Review: Documentary 'Night Will Fall' Is A Powerful Reminder Of The Horrors Of The Holocaust

Night Will FallIt is estimated that eleven million people — including six million Jews — were killed during the Holocaust. It’s a figure that is so monumental, tragic, and despairing, that it almost becomes abstract in its scope and dimension. Fully comprehending how deep the loss of eleven million lives is, how truly staggering the level of clinical hatred must be to perpetrate such a genocide, and how far-reaching the effects on religious communities and cultural legacies truly are, can be difficult when cold statistics are so large as to be unfathomable. The horrors of World War II have been chronicled multiple times in cinema, and in countless documentaries, but "Night Will Fall" is a bracing reminder of why this story still needs to be told. With the generation of first hand witnesses and survivors dwindling, more than ever, evidence and oral histories provide a clear-eyed, painful, potent and necessary reminder of how far unchecked evil can descend into madness. 

This particular tale is one that for decades was never told. In 1945, as the war headed towards it final days, allied forces began to liberate the concentration camps, and only then was the full scale of the monstrous Nazi activities completely understood. Newly formed military units, armed with cameras but not much in the way of training perhaps, except how to turn them on and load film, were dispatched to Bergen-Belsen, Dachau, and Auschwitz to capture evidence and material for allied propaganda films, to give the public an idea of what soldiers had been fighting for. In Britain, a team headed by producer Sidney Bernstein, with Alfred Hitchcock called in as a supervising director, was assembled to create "German Concentration Camp Factual Survey," from the reams of footage coming in. But no one was quite prepared for what they would see.

▸ **TASK PROMPT**
List the concentration camps that the review names as destinations for the newly formed military camera units.

▸ **DATASET RECORDS**
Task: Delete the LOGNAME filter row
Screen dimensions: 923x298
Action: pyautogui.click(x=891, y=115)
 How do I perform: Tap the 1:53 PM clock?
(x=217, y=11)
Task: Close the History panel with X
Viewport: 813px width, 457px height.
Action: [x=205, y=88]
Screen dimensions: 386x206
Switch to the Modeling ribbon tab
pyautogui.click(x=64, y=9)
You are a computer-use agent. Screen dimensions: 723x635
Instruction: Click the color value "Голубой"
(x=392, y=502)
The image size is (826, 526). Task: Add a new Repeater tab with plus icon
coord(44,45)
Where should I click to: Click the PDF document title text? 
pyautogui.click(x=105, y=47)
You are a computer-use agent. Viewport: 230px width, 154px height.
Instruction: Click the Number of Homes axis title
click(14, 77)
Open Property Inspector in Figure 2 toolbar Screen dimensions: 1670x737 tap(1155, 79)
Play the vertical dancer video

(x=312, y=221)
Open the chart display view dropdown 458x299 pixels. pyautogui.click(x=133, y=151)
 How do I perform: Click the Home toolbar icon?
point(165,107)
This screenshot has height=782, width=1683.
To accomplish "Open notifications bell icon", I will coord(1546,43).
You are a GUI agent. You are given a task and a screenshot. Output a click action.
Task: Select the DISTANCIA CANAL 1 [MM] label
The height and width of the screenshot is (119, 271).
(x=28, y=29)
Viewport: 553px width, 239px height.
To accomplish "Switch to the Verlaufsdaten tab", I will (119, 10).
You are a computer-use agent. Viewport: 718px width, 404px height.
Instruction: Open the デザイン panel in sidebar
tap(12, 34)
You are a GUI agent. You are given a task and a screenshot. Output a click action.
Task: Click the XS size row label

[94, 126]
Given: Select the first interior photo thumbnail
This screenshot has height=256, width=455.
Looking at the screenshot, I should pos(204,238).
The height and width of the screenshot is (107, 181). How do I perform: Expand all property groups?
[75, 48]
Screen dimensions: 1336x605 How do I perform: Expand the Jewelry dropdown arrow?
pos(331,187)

▸ **WRITTEN RESPONSE**
Bergen-Belsen, Dachau, Auschwitz